C++ – Implementing copy-on-write

cdesign

I have a rather large class that contains a number of related member variables. These member variables can be grouped into related sections. We've noticed that the pattern of use of the class is to make a copy of an existing instance, change only a few of the member variables, and then do work with the resulting instance. There are 2 problems we've hit.

Instances of the class are large and often on the stack, so it would be nice to reduce its size
Copying all the member variables is somewhat slow.

So one idea we had was to group related member variables into their own objects. This is just a good idea for making the code easier to understand. But if we did this and had each of these objects be merely a shared pointer to an existing instance, it would reduce the size of the main class as several member variables would be replaced with a single shared pointer. It would also speed up copying, as the copy would just be creating a new shared pointer pointing to the existing instance.

The problem is that now whenever we have to write to anything in one of these shared objects, we need to make a copy of it on first write. (And we need to check on every write whether it needs to be copied or not.) We don't write very often, so I don't think it will be a performance hit. But implementing this seems problematic.

Is there a way to make a class be copy-on-write when one of its member variables needs to be changed? The class itself is written in C++, though I could also use C or Objective-C to implement this. I don't want to have to manually write the check of the shared pointer's reference count in every setter, for example. Is there any way to avoid that?

Best Answer

C++ does not have built-in copy on write semantics. You can implement such semantics with a smart pointer class, or can choose a design-level approach that makes copies unnecessary, e.g. by using the decorator pattern. However, you may find that these optimizations are not worth their effort.

Copy on Write Smart Pointer

The idea is that your members are stored in a smart pointer that manages their ownership. When the smart pointer is copied, it will not copy the managed object. However, once write-access is required, a copy is made.

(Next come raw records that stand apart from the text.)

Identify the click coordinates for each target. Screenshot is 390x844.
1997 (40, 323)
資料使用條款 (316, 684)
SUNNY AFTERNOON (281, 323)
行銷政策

This is not entirely trivial to get right, especially if there may be other pointers into the managed object. Some CoW implementations trigger only when a copy wants to write to the object, other implementations also perform a copy when the original owner writes to the (shared) object.

You will therefore have to write your own smart pointer that implements your desired semantics. Likely, this can be implemented with moderate effort on top of std::shared_ptr.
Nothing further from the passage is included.